El final de las
vacaciones y el retorno al imperio de lo cotidiano se va volviendo más dulce o
más soportable con la irrupción de la nueva temporada futbolística. El preludio
cada vez más exótico de las giras de pre-temporada encuentra su prolongación en
las supercopas locales que abren las distintas ligas (salvo en el caso español,
inoportunamente programada iniciado el Campeonato).
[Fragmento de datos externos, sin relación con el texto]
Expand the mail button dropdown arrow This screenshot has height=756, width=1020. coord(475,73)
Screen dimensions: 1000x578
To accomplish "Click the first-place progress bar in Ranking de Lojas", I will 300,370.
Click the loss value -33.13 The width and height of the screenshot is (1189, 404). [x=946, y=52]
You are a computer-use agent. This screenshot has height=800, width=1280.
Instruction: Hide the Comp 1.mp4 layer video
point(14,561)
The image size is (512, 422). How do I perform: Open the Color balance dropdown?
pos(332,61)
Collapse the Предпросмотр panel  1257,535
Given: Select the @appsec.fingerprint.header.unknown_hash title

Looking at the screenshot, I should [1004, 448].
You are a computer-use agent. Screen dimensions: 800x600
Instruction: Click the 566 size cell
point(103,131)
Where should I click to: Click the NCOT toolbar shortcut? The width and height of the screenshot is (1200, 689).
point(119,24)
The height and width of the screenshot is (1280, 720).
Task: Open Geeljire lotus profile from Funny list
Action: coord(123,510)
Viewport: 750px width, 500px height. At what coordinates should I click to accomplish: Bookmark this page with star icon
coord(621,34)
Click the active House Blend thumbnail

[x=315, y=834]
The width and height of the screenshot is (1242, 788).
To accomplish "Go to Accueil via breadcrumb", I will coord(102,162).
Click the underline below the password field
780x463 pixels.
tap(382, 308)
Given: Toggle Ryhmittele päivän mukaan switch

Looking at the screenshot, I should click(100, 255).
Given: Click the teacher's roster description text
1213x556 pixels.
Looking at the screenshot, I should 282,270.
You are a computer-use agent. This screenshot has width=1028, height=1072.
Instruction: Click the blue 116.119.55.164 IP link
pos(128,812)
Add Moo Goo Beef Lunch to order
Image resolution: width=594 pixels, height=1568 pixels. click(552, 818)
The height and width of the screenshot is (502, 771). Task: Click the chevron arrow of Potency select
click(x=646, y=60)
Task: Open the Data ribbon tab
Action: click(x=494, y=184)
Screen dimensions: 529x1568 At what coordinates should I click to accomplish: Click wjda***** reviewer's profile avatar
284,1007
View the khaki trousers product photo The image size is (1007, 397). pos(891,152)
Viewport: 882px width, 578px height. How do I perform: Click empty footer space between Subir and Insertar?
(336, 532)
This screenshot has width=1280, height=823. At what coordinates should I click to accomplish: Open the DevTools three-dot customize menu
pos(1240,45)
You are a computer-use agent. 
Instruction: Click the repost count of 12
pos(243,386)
En espera de un nuevo
carrusel de partidos los medios de prensa se disfrazan de revistas del corazón
anunciando los penúltimos fichajes, bosquejando portadas en las que las
estrellas lucen –como nuevas amantes- sus nuevos colores, fraguando onces que
tal vez serán.
Las playas se
vacían del rastro de los veraneantes al tiempo que se traban los nuevos
desafíos: la Premier con Mourinho y sin Fergusson, el Scudetto del emergente
Nápoles, la Liga en la que Bale y Neymar duplicarían el talento de Cristiano y
Messi, la Bundesliga de Guardiola versus Klöpp. El fútbol nos aguarda a la
vuelta del último baño, brindándonos una intensa temporada que nos devolverá a
otra playa esta vez brasileira en las orillas del próximo Mundial.
Europa vivió con
expectación el sorteo de la inminente Champions League. Al día siguiente y esta
vez no en Montecarlo sino en Praga se citaban los dos campeones continentales
en pos de una nueva edición de la Supercopa: el Bayern de Münich que izó la
Champions League, el Chelsea que se impuso en la UEFA League. Un grande de
todos lo tiempos y una potencia emergente en las dos últimas décadas, dos
gigantes cuyo rutilante paso en Europa no fue suficiente para mantener a sus
respectivos entrenadores. Bayern dio por concluida la etapa de Heynckes sin
prever la triple corona con que cerró el curso pasado, Chelsea se desprendió de
un Benítez que nunca fue aceptado por la grada “blue”. Sus respectivos
sustitutos ya triunfaron en otras latitudes, ya ganaron en más de una ocasión
la ansiada Champions League y ya se midieron fieramente al sol de la liga
española. Pep Guardiola, José Mourinho, dos caracteres fuertes, dos estilos
innegociables, dos almas ganadoras.
Felizmente todas
las expectativas tuvieron fruto en un duelo que augura una Temporada memorable.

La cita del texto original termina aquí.